— Begin —

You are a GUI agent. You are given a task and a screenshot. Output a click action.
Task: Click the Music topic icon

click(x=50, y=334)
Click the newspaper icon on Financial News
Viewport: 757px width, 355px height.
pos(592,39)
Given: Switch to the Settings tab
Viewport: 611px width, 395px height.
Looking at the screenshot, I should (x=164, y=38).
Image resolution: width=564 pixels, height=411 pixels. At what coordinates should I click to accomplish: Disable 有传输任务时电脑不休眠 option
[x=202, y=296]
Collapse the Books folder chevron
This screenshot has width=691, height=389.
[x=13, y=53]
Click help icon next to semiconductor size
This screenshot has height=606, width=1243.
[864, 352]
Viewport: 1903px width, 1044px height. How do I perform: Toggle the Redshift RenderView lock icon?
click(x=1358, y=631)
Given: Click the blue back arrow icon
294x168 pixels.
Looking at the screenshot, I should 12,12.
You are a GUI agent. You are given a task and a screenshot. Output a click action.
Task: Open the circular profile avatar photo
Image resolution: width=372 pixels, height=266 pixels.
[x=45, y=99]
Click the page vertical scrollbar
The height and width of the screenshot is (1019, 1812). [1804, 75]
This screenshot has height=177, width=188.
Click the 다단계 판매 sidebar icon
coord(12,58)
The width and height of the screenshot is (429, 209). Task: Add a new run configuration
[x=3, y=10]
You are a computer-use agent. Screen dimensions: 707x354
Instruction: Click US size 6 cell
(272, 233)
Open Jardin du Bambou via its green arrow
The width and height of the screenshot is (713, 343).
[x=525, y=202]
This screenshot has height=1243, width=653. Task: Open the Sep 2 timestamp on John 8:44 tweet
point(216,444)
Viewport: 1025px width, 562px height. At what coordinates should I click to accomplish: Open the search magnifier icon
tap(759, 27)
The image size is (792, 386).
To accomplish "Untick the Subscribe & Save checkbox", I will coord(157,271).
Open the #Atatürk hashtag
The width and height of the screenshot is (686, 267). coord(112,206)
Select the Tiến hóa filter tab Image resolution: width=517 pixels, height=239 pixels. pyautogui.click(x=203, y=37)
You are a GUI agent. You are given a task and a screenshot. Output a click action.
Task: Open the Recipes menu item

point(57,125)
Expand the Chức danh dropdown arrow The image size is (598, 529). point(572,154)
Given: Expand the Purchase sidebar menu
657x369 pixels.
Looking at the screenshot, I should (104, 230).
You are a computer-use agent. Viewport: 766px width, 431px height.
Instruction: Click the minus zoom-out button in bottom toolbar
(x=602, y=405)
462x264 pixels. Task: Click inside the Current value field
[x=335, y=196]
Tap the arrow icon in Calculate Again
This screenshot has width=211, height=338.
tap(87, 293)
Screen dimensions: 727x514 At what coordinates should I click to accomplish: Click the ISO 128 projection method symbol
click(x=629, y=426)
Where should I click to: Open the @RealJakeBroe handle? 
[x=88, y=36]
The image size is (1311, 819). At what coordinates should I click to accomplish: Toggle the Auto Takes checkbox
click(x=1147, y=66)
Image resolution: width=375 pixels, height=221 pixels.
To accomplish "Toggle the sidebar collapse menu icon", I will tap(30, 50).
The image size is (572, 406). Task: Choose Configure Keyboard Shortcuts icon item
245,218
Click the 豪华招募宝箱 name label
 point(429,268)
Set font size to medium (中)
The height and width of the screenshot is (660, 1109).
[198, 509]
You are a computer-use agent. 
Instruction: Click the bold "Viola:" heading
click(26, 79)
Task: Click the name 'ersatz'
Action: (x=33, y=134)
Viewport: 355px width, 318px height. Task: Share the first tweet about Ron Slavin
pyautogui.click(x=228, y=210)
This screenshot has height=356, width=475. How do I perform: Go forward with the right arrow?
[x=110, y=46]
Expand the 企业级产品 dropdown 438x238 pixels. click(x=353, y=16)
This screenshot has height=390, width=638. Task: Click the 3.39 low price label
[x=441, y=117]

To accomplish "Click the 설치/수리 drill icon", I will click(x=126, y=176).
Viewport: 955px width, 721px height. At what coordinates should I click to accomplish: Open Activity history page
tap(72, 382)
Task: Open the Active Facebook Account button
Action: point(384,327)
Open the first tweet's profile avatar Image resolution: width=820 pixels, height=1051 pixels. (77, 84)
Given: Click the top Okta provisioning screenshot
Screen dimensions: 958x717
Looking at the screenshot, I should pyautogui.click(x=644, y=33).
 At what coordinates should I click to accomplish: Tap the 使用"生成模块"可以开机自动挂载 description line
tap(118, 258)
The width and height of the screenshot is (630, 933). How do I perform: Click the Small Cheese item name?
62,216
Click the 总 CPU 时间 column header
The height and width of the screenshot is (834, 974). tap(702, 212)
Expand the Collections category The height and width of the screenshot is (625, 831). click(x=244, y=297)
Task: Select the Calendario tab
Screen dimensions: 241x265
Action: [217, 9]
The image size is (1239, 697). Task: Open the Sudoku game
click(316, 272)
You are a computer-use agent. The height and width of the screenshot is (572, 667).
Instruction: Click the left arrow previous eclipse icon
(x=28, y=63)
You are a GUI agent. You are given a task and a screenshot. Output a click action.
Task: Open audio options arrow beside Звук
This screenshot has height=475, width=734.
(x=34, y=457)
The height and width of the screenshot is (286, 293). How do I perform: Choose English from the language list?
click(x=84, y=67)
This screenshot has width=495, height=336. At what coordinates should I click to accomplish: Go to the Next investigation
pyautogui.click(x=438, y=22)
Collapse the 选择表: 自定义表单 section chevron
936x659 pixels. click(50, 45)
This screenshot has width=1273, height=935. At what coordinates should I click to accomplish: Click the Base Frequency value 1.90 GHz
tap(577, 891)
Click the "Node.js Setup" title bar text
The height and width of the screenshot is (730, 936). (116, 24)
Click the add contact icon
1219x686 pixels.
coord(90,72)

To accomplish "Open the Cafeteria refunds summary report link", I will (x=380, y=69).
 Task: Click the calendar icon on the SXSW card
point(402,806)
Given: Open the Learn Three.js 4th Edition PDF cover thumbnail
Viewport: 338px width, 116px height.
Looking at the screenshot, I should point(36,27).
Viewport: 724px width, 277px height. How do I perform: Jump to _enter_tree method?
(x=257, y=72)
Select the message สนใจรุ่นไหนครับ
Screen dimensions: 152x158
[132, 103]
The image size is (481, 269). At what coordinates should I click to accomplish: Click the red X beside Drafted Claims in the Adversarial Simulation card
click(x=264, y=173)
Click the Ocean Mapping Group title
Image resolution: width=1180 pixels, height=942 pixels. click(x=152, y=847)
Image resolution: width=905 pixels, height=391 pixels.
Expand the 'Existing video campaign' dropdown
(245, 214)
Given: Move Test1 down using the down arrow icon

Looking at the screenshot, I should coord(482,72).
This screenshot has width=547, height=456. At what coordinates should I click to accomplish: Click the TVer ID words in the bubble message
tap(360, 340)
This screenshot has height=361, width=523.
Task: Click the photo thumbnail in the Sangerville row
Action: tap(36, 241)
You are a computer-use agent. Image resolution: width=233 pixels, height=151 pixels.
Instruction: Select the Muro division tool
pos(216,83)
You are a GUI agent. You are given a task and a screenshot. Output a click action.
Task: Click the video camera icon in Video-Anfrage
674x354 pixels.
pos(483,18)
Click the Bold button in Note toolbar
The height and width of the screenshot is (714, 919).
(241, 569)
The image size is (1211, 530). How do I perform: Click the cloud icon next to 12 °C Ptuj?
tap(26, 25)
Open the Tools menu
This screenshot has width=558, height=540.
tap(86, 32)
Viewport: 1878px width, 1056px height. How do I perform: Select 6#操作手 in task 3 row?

— End —

**REQUEST**
Render the material above as a JSON list of strings, with one string for each line and blank lines omitted.

**EXERCISE OUTPUT**
[
  "You are a GUI agent. You are given a task and a screenshot. Output a click action.",
  "Task: Click the Music topic icon",
  "click(x=50, y=334)",
  "Click the newspaper icon on Financial News",
  "Viewport: 757px width, 355px height.",
  "pos(592,39)",
  "Given: Switch to the Settings tab",
  "Viewport: 611px width, 395px height.",
  "Looking at the screenshot, I should (x=164, y=38).",
  "Image resolution: width=564 pixels, height=411 pixels. At what coordinates should I click to accomplish: Disable 有传输任务时电脑不休眠 option",
  "[x=202, y=296]",
  "Collapse the Books folder chevron",
  "This screenshot has width=691, height=389.",
  "[x=13, y=53]",
  "Click help icon next to semiconductor size",
  "This screenshot has height=606, width=1243.",
  "[864, 352]",
  "Viewport: 1903px width, 1044px height. How do I perform: Toggle the Redshift RenderView lock icon?",
  "click(x=1358, y=631)",
  "Given: Click the blue back arrow icon",
  "294x168 pixels.",
  "Looking at the screenshot, I should 12,12.",
  "You are a GUI agent. You are given a task and a screenshot. Output a click action.",
  "Task: Open the circular profile avatar photo",
  "Image resolution: width=372 pixels, height=266 pixels.",
  "[x=45, y=99]",
  "Click the page vertical scrollbar",
  "The height and width of the screenshot is (1019, 1812). [1804, 75]",
  "This screenshot has height=177, width=188.",
  "Click the 다단계 판매 sidebar icon",
  "coord(12,58)",
  "The width and height of the screenshot is (429, 209). Task: Add a new run configuration",
  "[x=3, y=10]",
  "You are a computer-use agent. Screen dimensions: 707x354",
  "Instruction: Click US size 6 cell",
  "(272, 233)",
  "Open Jardin du Bambou via its green arrow",
  "The width and height of the screenshot is (713, 343).",
  "[x=525, y=202]",
  "This screenshot has height=1243, width=653. Task: Open the Sep 2 timestamp on John 8:44 tweet",
  "point(216,444)",
  "Viewport: 1025px width, 562px height. At what coordinates should I click to accomplish: Open the search magnifier icon",
  "tap(759, 27)",
  "The image size is (792, 386).",
  "To accomplish \"Untick the Subscribe & Save checkbox\", I will coord(157,271).",
  "Open the #Atatürk hashtag",
  "The width and height of the screenshot is (686, 267). coord(112,206)",
  "Select the Tiến hóa filter tab Image resolution: width=517 pixels, height=239 pixels. pyautogui.click(x=203, y=37)",
  "You are a GUI agent. You are given a task and a screenshot. Output a click action.",
  "Task: Open the Recipes menu item",
  "point(57,125)",
  "Expand the Chức danh dropdown arrow The image size is (598, 529). point(572,154)",
  "Given: Expand the Purchase sidebar menu",
  "657x369 pixels.",
  "Looking at the screenshot, I should (104, 230).",
  "You are a computer-use agent. Viewport: 766px width, 431px height.",
  "Instruction: Click the minus zoom-out button in bottom toolbar",
  "(x=602, y=405)",
  "462x264 pixels. Task: Click inside the Current value field",
  "[x=335, y=196]",
  "Tap the arrow icon in Calculate Again",
  "This screenshot has width=211, height=338.",
  "tap(87, 293)",
  "Screen dimensions: 727x514 At what coordinates should I click to accomplish: Click the ISO 128 projection method symbol",
  "click(x=629, y=426)",
  "Where should I click to: Open the @RealJakeBroe handle? ",
  "[x=88, y=36]",
  "The image size is (1311, 819). At what coordinates should I click to accomplish: Toggle the Auto Takes checkbox",
  "click(x=1147, y=66)",
  "Image resolution: width=375 pixels, height=221 pixels.",
  "To accomplish \"Toggle the sidebar collapse menu icon\", I will tap(30, 50).",
  "The image size is (572, 406). Task: Choose Configure Keyboard Shortcuts icon item",
  "245,218",
  "Click the 豪华招募宝箱 name label",
  " point(429,268)",
  "Set font size to medium (中)",
  "The height and width of the screenshot is (660, 1109).",
  "[198, 509]",
  "You are a computer-use agent. ",
  "Instruction: Click the bold \"Viola:\" heading",
  "click(26, 79)",
  "Task: Click the name 'ersatz'",
  "Action: (x=33, y=134)",
  "Viewport: 355px width, 318px height. Task: Share the first tweet about Ron Slavin",
  "pyautogui.click(x=228, y=210)",
  "This screenshot has height=356, width=475. How do I perform: Go forward with the right arrow?",
  "[x=110, y=46]",
  "Expand the 企业级产品 dropdown 438x238 pixels. click(x=353, y=16)",
  "This screenshot has height=390, width=638. Task: Click the 3.39 low price label",
  "[x=441, y=117]",
  "To accomplish \"Click the 설치/수리 drill icon\", I will click(x=126, y=176).",
  "Viewport: 955px width, 721px height. At what coordinates should I click to accomplish: Open Activity history page",
  "tap(72, 382)",
  "Task: Open the Active Facebook Account button",
  "Action: point(384,327)",
  "Open the first tweet's profile avatar Image resolution: width=820 pixels, height=1051 pixels. (77, 84)",
  "Given: Click the top Okta provisioning screenshot",
  "Screen dimensions: 958x717",
  "Looking at the screenshot, I should pyautogui.click(x=644, y=33).",
  " At what coordinates should I click to accomplish: Tap the 使用\"生成模块\"可以开机自动挂载 description line",
  "tap(118, 258)",
  "The width and height of the screenshot is (630, 933). How do I perform: Click the Small Cheese item name?",
  "62,216",
  "Click the 总 CPU 时间 column header",
  "The height and width of the screenshot is (834, 974). tap(702, 212)",
  "Expand the Collections category The height and width of the screenshot is (625, 831). click(x=244, y=297)",
  "Task: Select the Calendario tab",
  "Screen dimensions: 241x265",
  "Action: [217, 9]",
  "The image size is (1239, 697). Task: Open the Sudoku game",
  "click(316, 272)",
  "You are a computer-use agent. The height and width of the screenshot is (572, 667).",
  "Instruction: Click the left arrow previous eclipse icon",
  "(x=28, y=63)",
  "You are a GUI agent. You are given a task and a screenshot. Output a click action.",
  "Task: Open audio options arrow beside Звук",
  "This screenshot has height=475, width=734.",
  "(x=34, y=457)",
  "The height and width of the screenshot is (286, 293). How do I perform: Choose English from the language list?",
  "click(x=84, y=67)",
  "This screenshot has width=495, height=336. At what coordinates should I click to accomplish: Go to the Next investigation",
  "pyautogui.click(x=438, y=22)",
  "Collapse the 选择表: 自定义表单 section chevron",
  "936x659 pixels. click(50, 45)",
  "This screenshot has width=1273, height=935. At what coordinates should I click to accomplish: Click the Base Frequency value 1.90 GHz",
  "tap(577, 891)",
  "Click the \"Node.js Setup\" title bar text",
  "The height and width of the screenshot is (730, 936). (116, 24)",
  "Click the add contact icon",
  "1219x686 pixels.",
  "coord(90,72)",
  "To accomplish \"Open the Cafeteria refunds summary report link\", I will (x=380, y=69).",
  " Task: Click the calendar icon on the SXSW card",
  "point(402,806)",
  "Given: Open the Learn Three.js 4th Edition PDF cover thumbnail",
  "Viewport: 338px width, 116px height.",
  "Looking at the screenshot, I should point(36,27).",
  "Viewport: 724px width, 277px height. How do I perform: Jump to _enter_tree method?",
  "(x=257, y=72)",
  "Select the message สนใจรุ่นไหนครับ",
  "Screen dimensions: 152x158",
  "[132, 103]",
  "The image size is (481, 269). At what coordinates should I click to accomplish: Click the red X beside Drafted Claims in the Adversarial Simulation card",
  "click(x=264, y=173)",
  "Click the Ocean Mapping Group title",
  "Image resolution: width=1180 pixels, height=942 pixels. click(x=152, y=847)",
  "Image resolution: width=905 pixels, height=391 pixels.",
  "Expand the 'Existing video campaign' dropdown",
  "(245, 214)",
  "Given: Move Test1 down using the down arrow icon",
  "Looking at the screenshot, I should coord(482,72).",
  "This screenshot has width=547, height=456. At what coordinates should I click to accomplish: Click the TVer ID words in the bubble message",
  "tap(360, 340)",
  "This screenshot has height=361, width=523.",
  "Task: Click the photo thumbnail in the Sangerville row",
  "Action: tap(36, 241)",
  "You are a computer-use agent. Image resolution: width=233 pixels, height=151 pixels.",
  "Instruction: Select the Muro division tool",
  "pos(216,83)",
  "You are a GUI agent. You are given a task and a screenshot. Output a click action.",
  "Task: Click the video camera icon in Video-Anfrage",
  "674x354 pixels.",
  "pos(483,18)",
  "Click the Bold button in Note toolbar",
  "The height and width of the screenshot is (714, 919).",
  "(241, 569)",
  "The image size is (1211, 530). How do I perform: Click the cloud icon next to 12 °C Ptuj?",
  "tap(26, 25)",
  "Open the Tools menu",
  "This screenshot has width=558, height=540.",
  "tap(86, 32)",
  "Viewport: 1878px width, 1056px height. How do I perform: Select 6#操作手 in task 3 row?"
]